1. What is the difference between labor and play?

2. What is skill?

3. How are man's muscle and mind and a force of nature combined in driving a nail ?

4. What kinds of labor produced the magnetic telegraph?

5. How does that invention aid production ?

6. What services do the chemist and pattern-drawer in a calico-mill render?

7. How is the payment of a high salary to the manager of a cotton-mill good economy?

8. How is production favored by the brain-work of students of science, of inventors, of lawyers, of teachers, of legislators, judges, and magistrates?

9. If you buy a pocket-knife for fifty cents, how many and what forms of labor does the price represent?

10. How do good roads favor production?

11. How do the operations of thieves and swindlers affect production?

12. Do gamblers and speculators contribute to the increase of wealth?

13. How does the prevalence of drunkenness affect the industry of a community?

14. Are men who labor in the learned professions fitly called non-producers ?

SECTION II. MEANS FOR INCREASING THE EFFECTIVENESS OF LABOR.

Economy of labor is an important consideration in the increase of wealth. Man's physical power is limited, and his strength is soon exhausted. But there are forces of nature which are stronger than he, and some of which never tire. These he can bring into his service, and so at the same time relieve the burden and multiply the products of his labor.

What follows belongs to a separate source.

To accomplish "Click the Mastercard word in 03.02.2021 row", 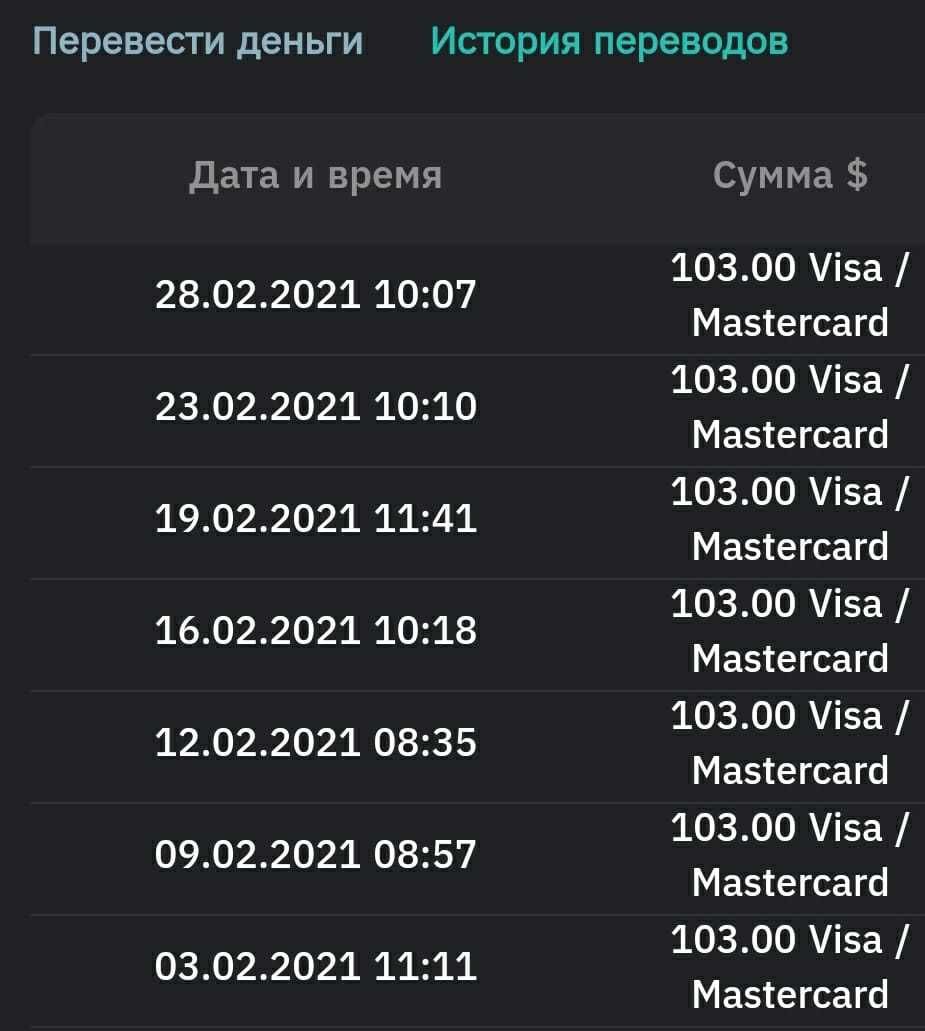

There is also great difference in the capacities of different men. Some have strong muscles and dull minds. Others have strong minds in weak bodies. Some are specially fitted for one kind of labor, and others for another. The fruits of labor will therefore be increased, if many join hands under a systematic arrangement which sets every one to doing the particular work for which he is best fitted.

There are thus two ways in which the effectiveness of human labor may be increased:

First, by devices for employing the agents an

forces of nature.

Second, by a systematic division of labor.

1. The agents and forces of nature most available for production are:

a. The muscular power and instincts of animals. b. The light and heat of the sun.

c. The force of gravitation, especially in falling

water.

d. Moving currents of wind.

e. The expansive force of steam.

f. The explosive force of gunpowder, dynamite,

&c.

g. The attractions and repulsions of electricity and galvanism.

h. The action of chemical forces.

To these we must add, for combining and directing all kinds of forces, the mechanical principles or powers; viz., the lever, the pulley, the inclined plane, the wheel and axle, the wedge, and the screw.

The properties of matter embodied in these agents are the gift of God, and of themselves cost us nothing. But in most cases, to make them available, some instrument must be employed which has cost labor. Thus, to control animal power, we need yoke or harness, cart or wagon, &c.; a lens enables us to intensify the light and heat of the sun; by means of a water-wheel or pendulum we command the force of gravitation; by a wind-wheel we catch the force of moving air; by a steam-engine we accumulate and direct the expansive force of steam; by a hammer we combine the principle of the lever with the force of gravitation and the density of steel; and the complicated machinery of a cottonmill is but an adjustment of various means to the great purpose of physical labor, which we have seen to be to produce and direct motion.

These instruments, when simple, like a hammer, a spade, a plane, are called tools. When complicated, like a fanning-mill, a spinning-jenny, or a steamengine, they are called machines. Some instruments

are required in every kind of labor, for human limbs and muscles and brains unassisted can accomplish but little. The inventions of the last fifty years have introduced elaborate machinery into all branches of industry. One man with a pair of horses, a plough, a drill, and a cultivator, can cultivate ten times as much land as he could with only a spade and hoe.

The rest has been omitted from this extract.